─── Dataset extract

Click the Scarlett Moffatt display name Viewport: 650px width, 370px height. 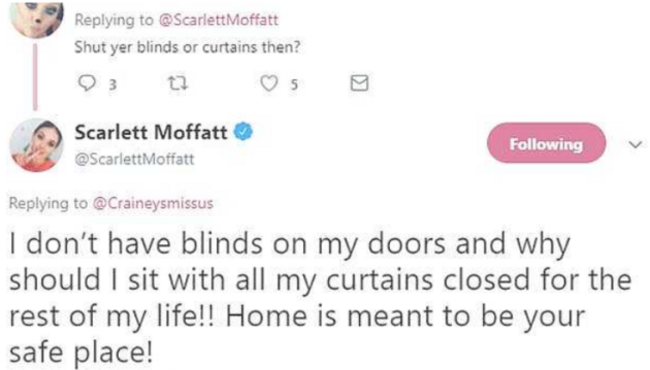coord(151,133)
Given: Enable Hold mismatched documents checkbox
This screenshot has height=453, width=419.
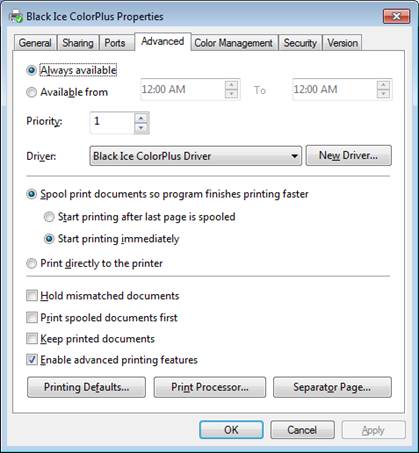Looking at the screenshot, I should (x=32, y=296).
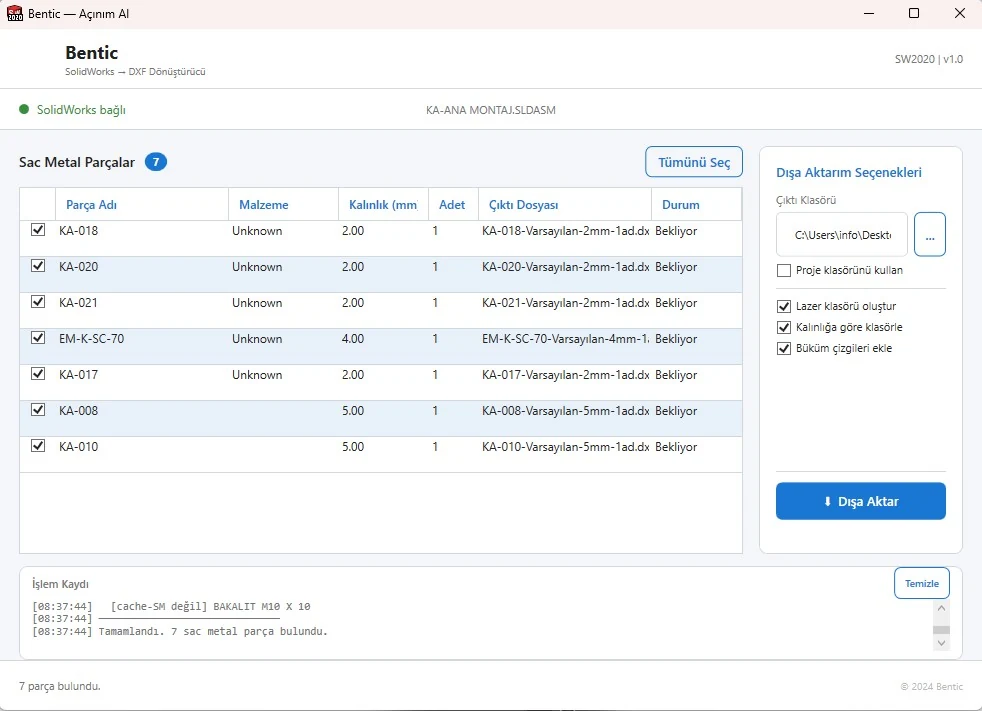Click the Tümünü Seç button
The image size is (982, 711).
[x=694, y=162]

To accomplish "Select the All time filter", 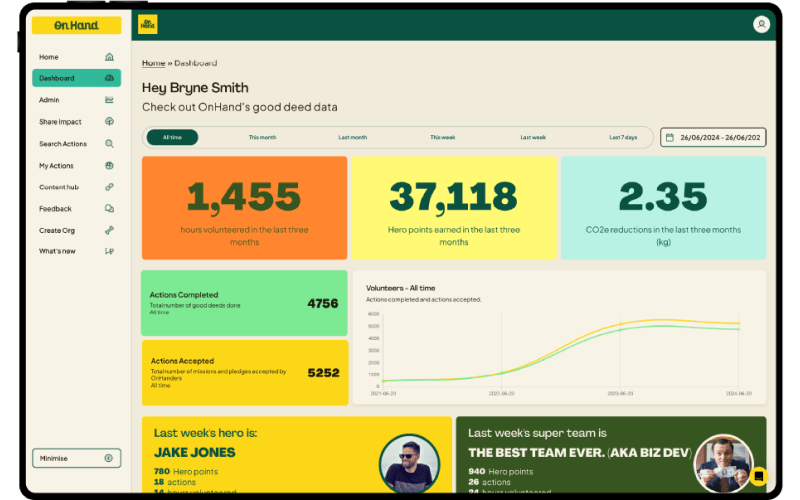I will [172, 137].
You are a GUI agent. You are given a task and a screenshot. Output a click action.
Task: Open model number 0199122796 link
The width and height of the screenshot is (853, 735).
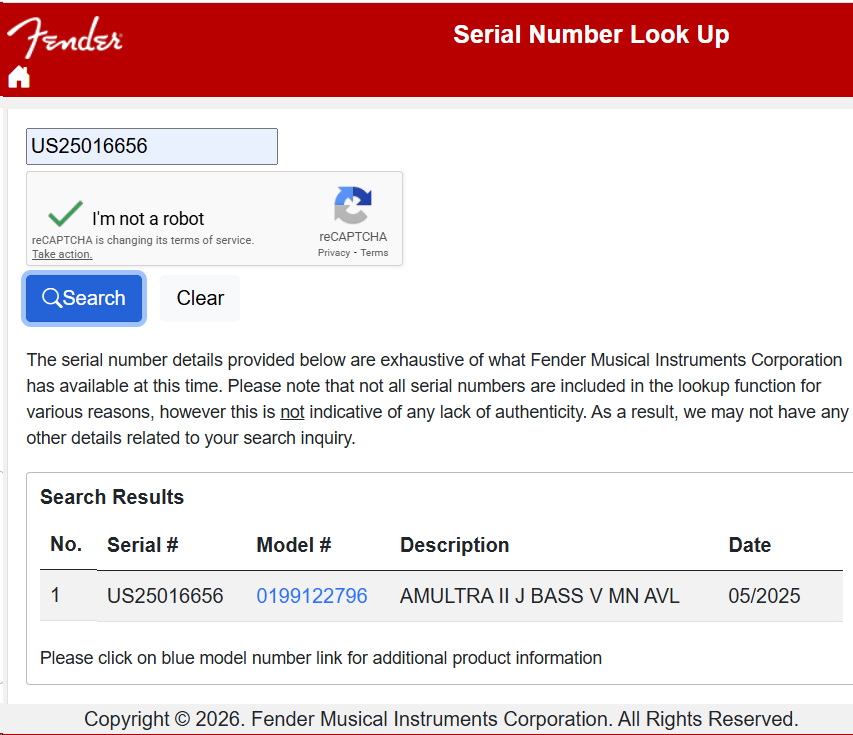(x=312, y=596)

──────

This task calls for the lines from the line containing "Task: Open model number 0199122796 link" through the end of the listing, set down exactly and only, with pictures omitted.

The completed task:
Task: Open model number 0199122796 link
The width and height of the screenshot is (853, 735).
(x=312, y=596)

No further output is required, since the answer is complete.